Majid Khan apologizes for colluding with Al-Qaeda, takes full responsibility for actions, forgives captors at CIA’s ‘black site’

(Picture source: Center for Constitutional Rights/The Associated Press)

Guantanamo Bay prisoner and Pakistani citizen Majid Khan has narrated publicly for the first time how he was tortured by the US government while being a detainee at a facility, which has long concealed its torture techniques.

According to Middle East Eye, Khan was speaking before a panel of military jurors, while reading from a 39-page statement on Thursday. Khan said that the techniques used on him were sleep deprivation, suspension from the ceiling while naked for long periods of time and waterboarding. He added that he was sexually assaulted, and mashed food was administered to him through his anus as well.

Khan detailed that he used to insist for the torture to end but it never ceased, even though he was willing to cooperate with US authorities if he had intelligence that could serve them.

He remains to be formally sentenced by the jury, yet the procedure is a mere formality since he reached a plea bargain with the US government, which will reduce his sentence due to his cooperation with them. Despite being a Pakistani citizen, he cannot return to Pakistan, but will be settled in a third unknown country.

Khan immigrated to the US in 1990s and later graduated from a Baltimore high school before joining the telecommunications sector in Washington DC. The New York Times also reported that he got radicalized during a family visit to Pakistan in 2002 and offered himself willingly as a recruit, something he admitted he did in ‘stupidity’.

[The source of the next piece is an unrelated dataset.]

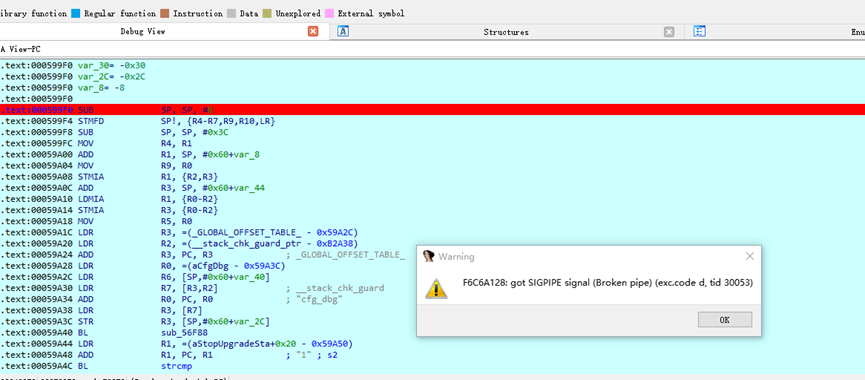Switch to the Debug View tab
Viewport: 865px width, 380px height.
click(x=143, y=31)
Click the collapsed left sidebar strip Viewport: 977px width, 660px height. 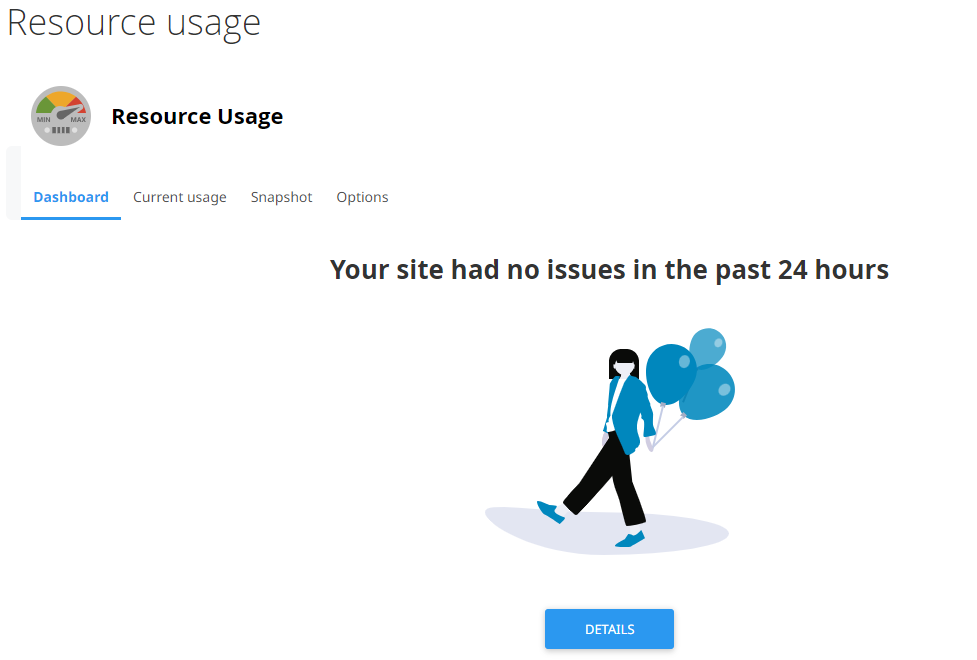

He was apprehended in 2003 and finally sent to Guantanamo in 2006 to stand trial. He admitted being a conduit for al-Qaeda and in 2012 pleaded guilty to abetting conspiracy, murder and providing support to extremist actions. Khan agreed to cooperate with the US authorities in other similar investigations involving prisoners at Guantanamo, who planned and became couriers for activities that resulted in the 9/11 attacks.

Khan has apologized for his actions and said that he forgave those who imprisoned and tortured him in overseas prisons that are known in the US Central Intelligence Agency’s (CIA’) parlance as ‘black sites’.